## Excerpt:
┄┄┄┄┄┄

The most surprising thing about the comments
attributed to Lord Feldman last weekend was the surprise. The vague reports that David
Cameron himself has said something similar in the past should also be greeted
with only the merest flutter of surprise. This divide between the Prime
Minister and some on the Party right is becoming more and more visible and
damaging. It is time for Mr Cameron to be bold and choose the side on which he
stands; otherwise the crack will become a chasm that swallows up his
leadership.

That a journalist supposedly overheard these
comments typifies this Government’s media haplessness. But – and I say this as a Party
member – the comments have an element of truth. Take a trip into an isolated,
rural constituency; press your ear against the door of a local council meeting.
The phrase “swivel-eyed loons” may just come to mind.

I am not for one moment suggesting that this lunacy exists across the board. However, recent events have given the loonies an
increasingly prominent voice in Parliament. The Party has been visibly shaken
by UKIP’s impressive results in the recent local council elections. But Cameron
has allowed the Parliamentary Party’s response to panic and accept the Farage line that “the results represent a sea-change in British
politics”. Calm and perspective are desperately needed. 23% of 31% of the
electorate voted for UKIP, and they still do not have overall control of any
council. This was a mid-term protest vote in which all the main parties
suffered. Of course political leaders should take note; the electorate’s
concerns should be addressed and questions answered. But answering the questions posed by UKIP does not mean becoming UKIP.

The recent Euro-frenzy has shoved out other
important and useful political stories, like Mervyn King’s relative optimism over the economy
last week.  When 114 of his own MPs
continue to drown out the government’s main economic message with an amendment
to the Queen’s speech, Cameron should certainly not be “profoundly relaxed”. Where
was his impassioned defence of gay marriage, something he clearly
believes in, when it returned to the Commons last week? At the moment it looks
as if he’s following the Party and not leading it. Every week he looks weaker
and weaker.

┄┄┄┄┄┄

## Data:
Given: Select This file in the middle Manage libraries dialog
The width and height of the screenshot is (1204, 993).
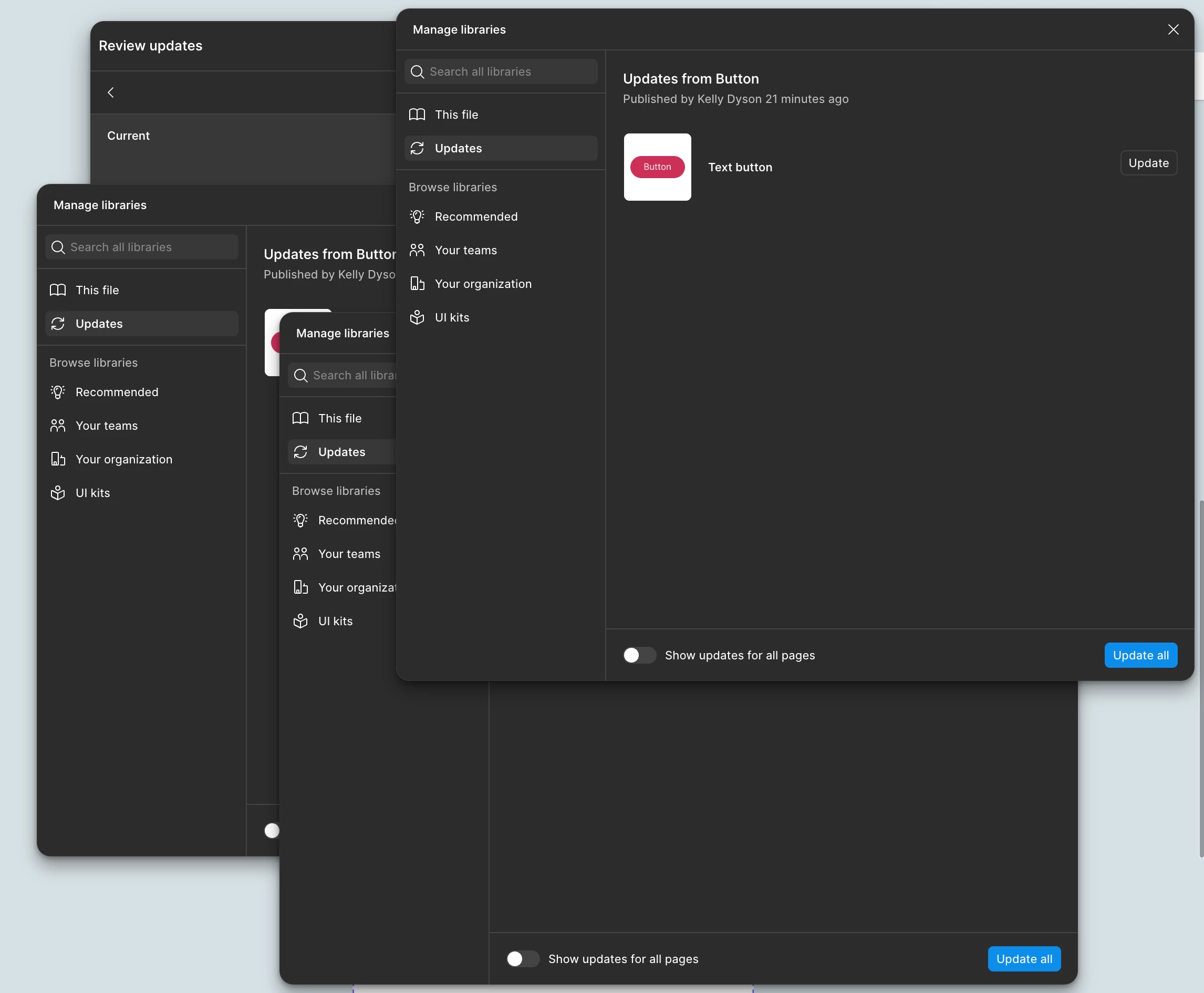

┄┄┄┄┄┄

## Short task A:
Reproduce the part of the opinion piece on Cameron and UKIP starting with "I am not for" and going on through "mean becoming UKIP.".
## Short task B:
In the opinion piece on Cameron and UKIP, how many of Cameron's own MPs are said to be drowning out the government's main economic message with an amendment to the Queen's speech?
## Short task C:
According to the opinion piece on Cameron and UKIP, why are calm and perspective needed in response to UKIP's local election results?

## Worked solution A:
I am not for one moment suggesting that this lunacy exists across the board. However, recent events have given the loonies an
increasingly prominent voice in Parliament. The Party has been visibly shaken
by UKIP’s impressive results in the recent local council elections. But Cameron
has allowed the Parliamentary Party’s response to panic and accept the Farage line that “the results represent a sea-change in British
politics”. Calm and perspective are desperately needed. 23% of 31% of the
electorate voted for UKIP, and they still do not have overall control of any
council. This was a mid-term protest vote in which all the main parties
suffered. Of course political leaders should take note; the electorate’s
concerns should be addressed and questions answered. But answering the questions posed by UKIP does not mean becoming UKIP.

## Worked solution B:
114

## Worked solution C:
Only 23% of the 31% of the electorate who voted chose UKIP, and UKIP still does not have overall control of any council. The writer also describes the result as a mid-term protest vote in which all the main parties suffered.